> Task objective:
Please copy the records from the start through the line containing "[x=396, y=288]", replacing "clock icon" with "clock button" and leaving everything else unchanged.

[Saved data entries]
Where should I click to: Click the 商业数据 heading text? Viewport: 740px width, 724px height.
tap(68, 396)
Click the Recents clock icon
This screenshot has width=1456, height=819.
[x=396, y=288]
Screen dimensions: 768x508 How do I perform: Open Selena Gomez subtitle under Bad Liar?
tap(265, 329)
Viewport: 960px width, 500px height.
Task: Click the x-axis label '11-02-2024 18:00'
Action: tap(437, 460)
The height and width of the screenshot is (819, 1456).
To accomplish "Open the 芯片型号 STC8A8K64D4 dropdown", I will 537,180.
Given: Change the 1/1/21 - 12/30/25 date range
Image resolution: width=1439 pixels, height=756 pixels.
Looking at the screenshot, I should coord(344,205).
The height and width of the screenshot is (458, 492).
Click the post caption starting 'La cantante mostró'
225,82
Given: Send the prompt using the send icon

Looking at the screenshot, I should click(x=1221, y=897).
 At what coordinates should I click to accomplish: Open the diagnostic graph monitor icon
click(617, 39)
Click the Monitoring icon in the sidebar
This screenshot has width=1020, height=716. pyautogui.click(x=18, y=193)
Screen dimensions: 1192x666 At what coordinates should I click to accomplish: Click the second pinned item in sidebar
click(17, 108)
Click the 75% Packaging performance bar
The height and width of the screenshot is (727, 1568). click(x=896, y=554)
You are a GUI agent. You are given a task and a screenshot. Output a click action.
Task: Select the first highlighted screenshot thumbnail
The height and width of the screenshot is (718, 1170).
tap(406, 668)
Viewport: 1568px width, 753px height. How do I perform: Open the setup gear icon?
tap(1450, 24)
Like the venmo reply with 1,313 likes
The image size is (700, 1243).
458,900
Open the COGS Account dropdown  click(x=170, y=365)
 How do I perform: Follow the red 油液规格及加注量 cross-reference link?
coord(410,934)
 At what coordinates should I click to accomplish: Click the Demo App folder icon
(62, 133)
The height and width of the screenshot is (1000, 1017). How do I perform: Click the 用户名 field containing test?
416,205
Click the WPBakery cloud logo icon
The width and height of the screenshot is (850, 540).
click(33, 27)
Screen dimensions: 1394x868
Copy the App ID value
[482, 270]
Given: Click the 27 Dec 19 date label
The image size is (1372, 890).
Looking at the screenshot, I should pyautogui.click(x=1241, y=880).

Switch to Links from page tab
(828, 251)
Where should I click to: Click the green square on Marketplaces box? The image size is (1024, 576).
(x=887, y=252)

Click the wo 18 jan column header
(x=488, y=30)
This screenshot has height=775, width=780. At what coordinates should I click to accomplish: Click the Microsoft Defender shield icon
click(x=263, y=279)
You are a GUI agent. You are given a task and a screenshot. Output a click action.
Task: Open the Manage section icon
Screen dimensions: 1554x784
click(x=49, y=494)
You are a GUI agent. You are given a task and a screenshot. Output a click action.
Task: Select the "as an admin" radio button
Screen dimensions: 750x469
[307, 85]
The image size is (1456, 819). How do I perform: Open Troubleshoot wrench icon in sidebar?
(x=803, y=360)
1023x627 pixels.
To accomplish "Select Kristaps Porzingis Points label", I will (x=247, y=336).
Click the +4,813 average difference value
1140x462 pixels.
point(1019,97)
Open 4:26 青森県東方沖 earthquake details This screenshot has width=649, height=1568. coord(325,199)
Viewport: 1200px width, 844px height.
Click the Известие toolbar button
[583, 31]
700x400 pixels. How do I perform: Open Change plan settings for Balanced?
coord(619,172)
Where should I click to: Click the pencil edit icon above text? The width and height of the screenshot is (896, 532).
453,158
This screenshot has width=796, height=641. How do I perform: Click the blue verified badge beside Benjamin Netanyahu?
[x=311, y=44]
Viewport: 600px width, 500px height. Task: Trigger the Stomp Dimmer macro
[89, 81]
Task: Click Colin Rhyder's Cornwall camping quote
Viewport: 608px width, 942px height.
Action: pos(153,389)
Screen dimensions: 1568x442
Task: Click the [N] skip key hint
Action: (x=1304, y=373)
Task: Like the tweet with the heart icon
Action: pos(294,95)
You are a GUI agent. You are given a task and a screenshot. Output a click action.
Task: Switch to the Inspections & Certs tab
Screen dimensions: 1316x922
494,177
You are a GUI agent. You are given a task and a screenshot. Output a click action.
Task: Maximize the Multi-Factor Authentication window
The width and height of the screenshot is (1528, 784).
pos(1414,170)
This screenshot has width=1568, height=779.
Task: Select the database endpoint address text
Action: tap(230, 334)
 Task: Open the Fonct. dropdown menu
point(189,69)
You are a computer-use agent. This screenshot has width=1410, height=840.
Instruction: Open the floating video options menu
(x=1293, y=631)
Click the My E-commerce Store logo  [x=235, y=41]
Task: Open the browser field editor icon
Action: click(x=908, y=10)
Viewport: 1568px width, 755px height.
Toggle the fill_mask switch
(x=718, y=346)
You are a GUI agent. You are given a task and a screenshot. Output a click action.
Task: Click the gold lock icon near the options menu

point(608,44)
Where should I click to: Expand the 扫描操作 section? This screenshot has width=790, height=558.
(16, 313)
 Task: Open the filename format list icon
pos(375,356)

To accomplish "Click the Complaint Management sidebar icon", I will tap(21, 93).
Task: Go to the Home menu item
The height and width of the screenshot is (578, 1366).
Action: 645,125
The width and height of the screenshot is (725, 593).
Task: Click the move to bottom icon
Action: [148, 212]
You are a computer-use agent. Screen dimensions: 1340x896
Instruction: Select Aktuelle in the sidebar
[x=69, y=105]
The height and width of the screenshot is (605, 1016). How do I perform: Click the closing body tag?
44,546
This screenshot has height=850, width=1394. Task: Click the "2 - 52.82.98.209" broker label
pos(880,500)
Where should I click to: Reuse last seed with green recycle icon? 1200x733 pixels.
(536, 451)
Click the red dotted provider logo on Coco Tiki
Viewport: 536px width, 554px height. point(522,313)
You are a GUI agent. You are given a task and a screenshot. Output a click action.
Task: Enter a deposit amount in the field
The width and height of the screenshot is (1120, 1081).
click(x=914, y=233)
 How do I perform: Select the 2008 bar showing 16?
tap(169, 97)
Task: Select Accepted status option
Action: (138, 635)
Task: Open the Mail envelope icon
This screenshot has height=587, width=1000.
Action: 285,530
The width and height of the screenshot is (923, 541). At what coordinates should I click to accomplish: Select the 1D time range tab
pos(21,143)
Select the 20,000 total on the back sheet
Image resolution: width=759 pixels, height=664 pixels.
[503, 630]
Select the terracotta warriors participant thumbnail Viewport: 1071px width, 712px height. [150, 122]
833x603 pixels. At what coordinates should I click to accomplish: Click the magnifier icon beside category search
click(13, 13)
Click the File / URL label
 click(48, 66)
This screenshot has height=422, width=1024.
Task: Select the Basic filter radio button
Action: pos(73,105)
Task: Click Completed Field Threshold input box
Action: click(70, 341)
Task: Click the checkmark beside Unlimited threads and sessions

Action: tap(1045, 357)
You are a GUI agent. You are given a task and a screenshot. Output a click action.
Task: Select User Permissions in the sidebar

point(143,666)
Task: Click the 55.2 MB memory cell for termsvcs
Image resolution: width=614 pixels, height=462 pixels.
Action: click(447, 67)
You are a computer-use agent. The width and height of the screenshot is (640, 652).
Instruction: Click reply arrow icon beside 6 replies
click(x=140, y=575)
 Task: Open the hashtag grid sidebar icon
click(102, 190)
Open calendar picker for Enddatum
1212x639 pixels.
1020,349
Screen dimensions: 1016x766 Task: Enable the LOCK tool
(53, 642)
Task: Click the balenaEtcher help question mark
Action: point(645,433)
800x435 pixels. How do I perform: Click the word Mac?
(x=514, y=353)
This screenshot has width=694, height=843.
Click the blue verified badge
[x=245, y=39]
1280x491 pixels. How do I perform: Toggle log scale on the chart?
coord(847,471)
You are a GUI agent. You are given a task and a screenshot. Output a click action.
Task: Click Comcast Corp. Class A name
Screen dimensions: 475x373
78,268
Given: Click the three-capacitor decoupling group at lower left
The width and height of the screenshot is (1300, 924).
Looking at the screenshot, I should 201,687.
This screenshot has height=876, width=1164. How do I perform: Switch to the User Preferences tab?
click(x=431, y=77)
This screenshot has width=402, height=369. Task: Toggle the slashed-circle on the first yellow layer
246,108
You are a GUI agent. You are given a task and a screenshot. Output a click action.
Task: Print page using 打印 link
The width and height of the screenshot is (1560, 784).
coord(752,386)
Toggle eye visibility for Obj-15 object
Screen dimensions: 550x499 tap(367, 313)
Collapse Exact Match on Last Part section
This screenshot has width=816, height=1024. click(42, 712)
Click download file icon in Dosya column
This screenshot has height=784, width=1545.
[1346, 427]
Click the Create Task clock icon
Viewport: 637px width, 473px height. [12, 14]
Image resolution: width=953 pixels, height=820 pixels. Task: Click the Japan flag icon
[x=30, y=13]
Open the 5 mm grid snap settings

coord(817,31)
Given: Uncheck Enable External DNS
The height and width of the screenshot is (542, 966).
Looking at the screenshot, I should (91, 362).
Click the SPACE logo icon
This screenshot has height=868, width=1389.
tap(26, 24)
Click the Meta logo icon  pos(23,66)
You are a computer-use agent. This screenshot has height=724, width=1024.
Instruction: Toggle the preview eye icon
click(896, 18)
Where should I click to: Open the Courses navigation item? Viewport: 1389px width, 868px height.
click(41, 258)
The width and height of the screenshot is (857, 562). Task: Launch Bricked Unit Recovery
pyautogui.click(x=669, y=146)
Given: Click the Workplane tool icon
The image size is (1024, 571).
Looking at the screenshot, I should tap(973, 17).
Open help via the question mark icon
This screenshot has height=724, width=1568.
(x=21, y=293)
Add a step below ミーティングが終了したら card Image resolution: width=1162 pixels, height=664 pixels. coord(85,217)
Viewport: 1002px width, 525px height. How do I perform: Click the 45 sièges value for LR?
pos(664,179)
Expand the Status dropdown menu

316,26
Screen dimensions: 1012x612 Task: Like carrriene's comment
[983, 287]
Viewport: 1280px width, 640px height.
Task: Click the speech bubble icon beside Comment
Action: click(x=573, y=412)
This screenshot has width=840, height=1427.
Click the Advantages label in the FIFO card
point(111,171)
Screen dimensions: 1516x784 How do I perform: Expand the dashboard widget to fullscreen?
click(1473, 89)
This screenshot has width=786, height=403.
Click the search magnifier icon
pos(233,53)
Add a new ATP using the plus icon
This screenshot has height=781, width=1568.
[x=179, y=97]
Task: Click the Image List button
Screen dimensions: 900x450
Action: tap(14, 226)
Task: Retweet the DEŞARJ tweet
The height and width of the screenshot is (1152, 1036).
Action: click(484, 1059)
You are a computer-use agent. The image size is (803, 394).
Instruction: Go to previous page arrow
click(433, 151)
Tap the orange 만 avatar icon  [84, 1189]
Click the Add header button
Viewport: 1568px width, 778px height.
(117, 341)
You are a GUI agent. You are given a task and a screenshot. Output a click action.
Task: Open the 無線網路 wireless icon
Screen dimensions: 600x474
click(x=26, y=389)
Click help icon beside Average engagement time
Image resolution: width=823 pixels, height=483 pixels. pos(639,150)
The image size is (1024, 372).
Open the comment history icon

> Answer:
Where should I click to: Click the 商业数据 heading text? Viewport: 740px width, 724px height.
tap(68, 396)
Click the Recents clock button
This screenshot has width=1456, height=819.
[x=396, y=288]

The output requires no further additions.